Text shown section start
The US Food and Drug Administration (FDA) has been kind to Ranbaxy, too kind. The $500 million fine that the company has to pay is actually fairly light sentence for what it has done to the generics business out of India. The rapidly growing industry is now under a cloud. The first consequences of Ranbaxy’s actions are already being felt with the FDA issuing an alert banning import of products made at another pharma exporter Wockhardt’s plant in Aurangabad. It could be just the first of many more strictures against India’s generics companies.
Ranbaxy’s is no ordinary misdemeanour. The US department of justice said the company had “pleaded guilty today to felony charges relating to the manufacture of certain adulterated drugs”. Felony is a serious criminal charge.
By accepting to pay a criminal fine and forfeiture and agreeing to settle civil claims, Ranbaxy may have succeeded in effecting damage control. That does not, however, mitigate the seriousness of its actions.
Text shown section end
**Work instructions:**
A) List every organization named in the passage about Ranbaxy's fine.
B) Carry on the passage about Ranbaxy's fine, picking up after its final sentence.
The records come from an unrelated source.
Study material section start
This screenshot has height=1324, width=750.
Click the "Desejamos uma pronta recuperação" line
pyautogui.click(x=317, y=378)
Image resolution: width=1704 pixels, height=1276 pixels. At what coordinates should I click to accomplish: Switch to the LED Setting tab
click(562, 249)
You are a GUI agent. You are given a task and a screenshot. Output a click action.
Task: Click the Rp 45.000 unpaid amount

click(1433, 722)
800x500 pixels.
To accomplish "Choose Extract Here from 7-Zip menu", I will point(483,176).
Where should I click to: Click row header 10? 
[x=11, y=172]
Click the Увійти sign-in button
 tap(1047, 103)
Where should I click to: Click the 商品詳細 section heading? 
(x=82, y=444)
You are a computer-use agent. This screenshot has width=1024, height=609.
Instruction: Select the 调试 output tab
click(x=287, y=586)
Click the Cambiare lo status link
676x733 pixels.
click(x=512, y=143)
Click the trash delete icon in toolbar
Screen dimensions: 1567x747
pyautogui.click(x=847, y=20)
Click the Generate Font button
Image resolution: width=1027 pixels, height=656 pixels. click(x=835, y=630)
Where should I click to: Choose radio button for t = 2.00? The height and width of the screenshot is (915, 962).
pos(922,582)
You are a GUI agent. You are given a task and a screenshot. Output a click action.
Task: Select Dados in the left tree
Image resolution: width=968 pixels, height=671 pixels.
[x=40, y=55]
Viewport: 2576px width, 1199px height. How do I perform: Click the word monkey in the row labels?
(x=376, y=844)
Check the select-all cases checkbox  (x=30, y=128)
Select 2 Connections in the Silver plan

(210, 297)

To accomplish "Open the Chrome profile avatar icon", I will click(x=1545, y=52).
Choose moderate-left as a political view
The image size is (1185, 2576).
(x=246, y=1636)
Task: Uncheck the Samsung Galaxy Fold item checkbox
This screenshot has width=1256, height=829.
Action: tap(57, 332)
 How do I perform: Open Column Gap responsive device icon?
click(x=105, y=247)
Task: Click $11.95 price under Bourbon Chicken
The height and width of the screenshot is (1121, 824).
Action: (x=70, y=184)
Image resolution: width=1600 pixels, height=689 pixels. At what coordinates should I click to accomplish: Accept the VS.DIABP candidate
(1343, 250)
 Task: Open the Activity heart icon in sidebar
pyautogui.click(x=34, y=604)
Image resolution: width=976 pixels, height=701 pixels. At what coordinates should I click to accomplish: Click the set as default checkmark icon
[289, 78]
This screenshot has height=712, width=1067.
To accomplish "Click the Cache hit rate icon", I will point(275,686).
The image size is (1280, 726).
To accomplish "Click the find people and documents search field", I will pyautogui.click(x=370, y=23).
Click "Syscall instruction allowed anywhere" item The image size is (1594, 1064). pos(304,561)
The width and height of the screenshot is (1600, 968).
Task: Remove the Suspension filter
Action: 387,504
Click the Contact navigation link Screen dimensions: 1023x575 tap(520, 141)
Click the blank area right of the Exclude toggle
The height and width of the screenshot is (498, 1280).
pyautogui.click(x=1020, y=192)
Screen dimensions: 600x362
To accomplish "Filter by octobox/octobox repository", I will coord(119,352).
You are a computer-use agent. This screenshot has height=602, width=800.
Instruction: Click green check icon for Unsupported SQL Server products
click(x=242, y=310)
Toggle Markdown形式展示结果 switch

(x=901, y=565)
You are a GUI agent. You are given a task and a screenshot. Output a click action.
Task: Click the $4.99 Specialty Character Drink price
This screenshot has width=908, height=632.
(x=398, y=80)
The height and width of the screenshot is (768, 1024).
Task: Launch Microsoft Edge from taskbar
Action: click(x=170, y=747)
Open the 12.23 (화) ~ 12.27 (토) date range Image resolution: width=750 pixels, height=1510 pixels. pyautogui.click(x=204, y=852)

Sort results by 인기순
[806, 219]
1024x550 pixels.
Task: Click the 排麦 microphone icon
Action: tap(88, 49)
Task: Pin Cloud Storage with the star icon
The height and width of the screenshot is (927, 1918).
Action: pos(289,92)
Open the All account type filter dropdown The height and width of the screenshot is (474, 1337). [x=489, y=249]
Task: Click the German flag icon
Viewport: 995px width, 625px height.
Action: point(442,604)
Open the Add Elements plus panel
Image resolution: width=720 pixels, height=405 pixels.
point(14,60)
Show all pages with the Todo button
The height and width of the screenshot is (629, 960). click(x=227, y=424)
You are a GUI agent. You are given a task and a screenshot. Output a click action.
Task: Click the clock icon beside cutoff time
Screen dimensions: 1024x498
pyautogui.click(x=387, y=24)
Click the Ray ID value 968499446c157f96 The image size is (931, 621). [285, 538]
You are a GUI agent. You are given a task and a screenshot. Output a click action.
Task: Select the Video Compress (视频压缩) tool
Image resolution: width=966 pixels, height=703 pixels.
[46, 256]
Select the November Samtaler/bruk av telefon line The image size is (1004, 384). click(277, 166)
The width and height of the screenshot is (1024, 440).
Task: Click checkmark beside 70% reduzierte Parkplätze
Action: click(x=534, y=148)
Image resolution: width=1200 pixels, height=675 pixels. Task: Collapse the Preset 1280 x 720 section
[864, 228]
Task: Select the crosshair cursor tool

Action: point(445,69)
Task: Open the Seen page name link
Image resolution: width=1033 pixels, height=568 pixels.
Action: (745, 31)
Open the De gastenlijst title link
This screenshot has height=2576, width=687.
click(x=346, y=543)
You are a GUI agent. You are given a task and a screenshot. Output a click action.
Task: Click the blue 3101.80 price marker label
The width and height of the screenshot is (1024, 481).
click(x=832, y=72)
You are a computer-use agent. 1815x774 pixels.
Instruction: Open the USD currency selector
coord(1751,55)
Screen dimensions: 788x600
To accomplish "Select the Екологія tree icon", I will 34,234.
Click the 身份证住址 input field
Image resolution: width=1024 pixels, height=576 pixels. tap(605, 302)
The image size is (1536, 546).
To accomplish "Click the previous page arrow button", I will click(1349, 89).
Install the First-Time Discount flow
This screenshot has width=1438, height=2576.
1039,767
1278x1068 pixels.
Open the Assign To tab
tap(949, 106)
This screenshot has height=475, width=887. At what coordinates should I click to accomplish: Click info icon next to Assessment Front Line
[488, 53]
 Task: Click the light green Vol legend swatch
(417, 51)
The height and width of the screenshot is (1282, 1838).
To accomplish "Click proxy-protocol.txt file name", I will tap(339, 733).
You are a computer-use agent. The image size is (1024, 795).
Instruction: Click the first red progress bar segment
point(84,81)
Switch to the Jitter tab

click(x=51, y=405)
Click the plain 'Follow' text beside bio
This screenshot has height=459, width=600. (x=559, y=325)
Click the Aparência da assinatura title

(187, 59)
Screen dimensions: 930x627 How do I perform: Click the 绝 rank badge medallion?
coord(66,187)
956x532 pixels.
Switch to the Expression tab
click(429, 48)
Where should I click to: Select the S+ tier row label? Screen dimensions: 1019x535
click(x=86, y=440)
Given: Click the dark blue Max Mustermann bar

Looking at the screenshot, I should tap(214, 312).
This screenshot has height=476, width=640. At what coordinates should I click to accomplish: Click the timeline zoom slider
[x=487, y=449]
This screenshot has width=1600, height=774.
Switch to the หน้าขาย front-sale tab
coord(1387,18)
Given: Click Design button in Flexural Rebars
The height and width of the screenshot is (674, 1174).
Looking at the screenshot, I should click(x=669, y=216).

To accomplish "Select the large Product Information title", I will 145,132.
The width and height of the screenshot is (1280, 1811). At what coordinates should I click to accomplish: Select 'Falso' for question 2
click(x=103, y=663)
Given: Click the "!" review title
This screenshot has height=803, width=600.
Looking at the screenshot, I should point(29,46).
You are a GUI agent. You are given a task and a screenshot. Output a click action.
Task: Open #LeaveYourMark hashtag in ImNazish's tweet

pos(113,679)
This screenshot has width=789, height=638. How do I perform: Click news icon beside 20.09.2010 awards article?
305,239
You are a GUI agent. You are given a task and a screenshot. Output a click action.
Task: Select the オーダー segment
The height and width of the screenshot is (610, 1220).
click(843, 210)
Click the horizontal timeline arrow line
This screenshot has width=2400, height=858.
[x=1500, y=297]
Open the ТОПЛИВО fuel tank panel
Study material section end
**Your written answers:**
A) US Food and Drug Administration (FDA), Ranbaxy, Wockhardt, US department of justice

B)
The implications of its guilt cast serious doubts not just over the conduct of generics exporters from India, but over the way business is conducted in this country. First up, it proves beyond doubt that there is no monitoring, by an independent agency, of business practices of wannabe Indian multinationals.
Expecting companies to voluntarily follow all the rules of the book is naiveté.
... Our markets are riddled with companies in every industry segment flouting norms of ethical behaviour. Falsification of data submitted to regulators, is so common a practice that Ranbaxy must have wondered what the fuss was all about. And used to getting away with lax governance and ethics standards at home, no Indian company will automatically turn lily-white merely because it is selling in a developed market.
The Ranbaxy affair also raises issues of executive conduct. ...
Nor does current Japanese owner Daiichi Sankyo, come out clean in all this. For a $4.6 billion deal (to buy a controlling interest in Ranbaxy), the due diligence it did in 2008 appears to have been rather skimpy and inadequate. Or, did it simply choose to turn a blind eye to what by then was publicly known?
But the bitter truth is that we have been too elastic in condoning corruption all around so that it has become deeply and shamefully a part of the ethos of Indian firms. Not all the regulation in the world will stop fraud. Corporate integrity is about culture and sadly ours is a culture where unethical behaviour is condoned and rewarded....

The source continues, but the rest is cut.